_EXERCISE REQUIREMENTS_
A. Write out the passage of the Chester Gallery article that opens with the words containing "Sometimes people work" and closes with "her picture framing.".
B. Name every person mentioned in the Chester Gallery article.

_QUOTED PASSAGE_
+---+
Nancy Pinney: New Face at the Chester Gallery


Following in the footsteps of Sosse and the late Jack Baker, Nancy Pinney is running the Chester Gallery and making her own connections to the Chester community.Photo by Jim Wallis

Sometimes people work hard to find the perfect solution to a problem. Sometimes, it just falls into their laps. That’s what happened to Nancy Pinney and Sosse Baker. Baker wanted to sell the building that housed the art gallery that she and her late husband Jack had run for some 37 years. It had been on the market for a year and Baker was still dickering with a potential buyer who kept trying to argue her price down.

Then Baker ran into Nancy at a program at the Chester Meeting House. The two knew each other because Nancy, like Jack Baker, was a picture framer. The two women talked about the gallery, and Nancy said that, although she was not in a position to purchase the property, she would love to rent it both to show art and to continue her picture framing.
+---+
_STORED DATA_
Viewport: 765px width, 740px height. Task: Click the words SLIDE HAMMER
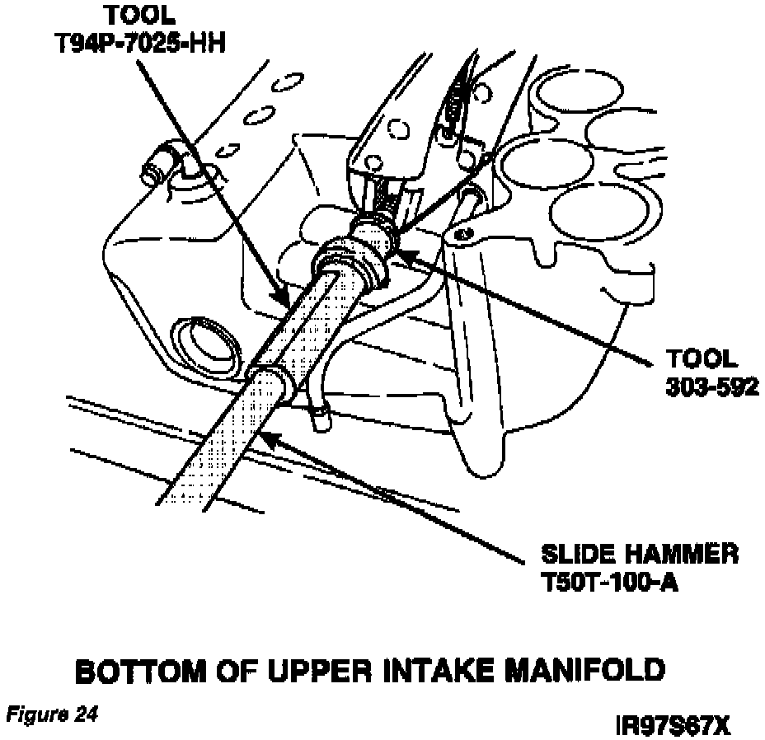(640, 554)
+---+
_RESULTS FOR THE EXERCISE_
A.
Sometimes people work hard to find the perfect solution to a problem. Sometimes, it just falls into their laps. That’s what happened to Nancy Pinney and Sosse Baker. Baker wanted to sell the building that housed the art gallery that she and her late husband Jack had run for some 37 years. It had been on the market for a year and Baker was still dickering with a potential buyer who kept trying to argue her price down.

Then Baker ran into Nancy at a program at the Chester Meeting House. The two knew each other because Nancy, like Jack Baker, was a picture framer. The two women talked about the gallery, and Nancy said that, although she was not in a position to purchase the property, she would love to rent it both to show art and to continue her picture framing.

B.
Nancy Pinney
Sosse Baker
Jack Baker
Jim Wallis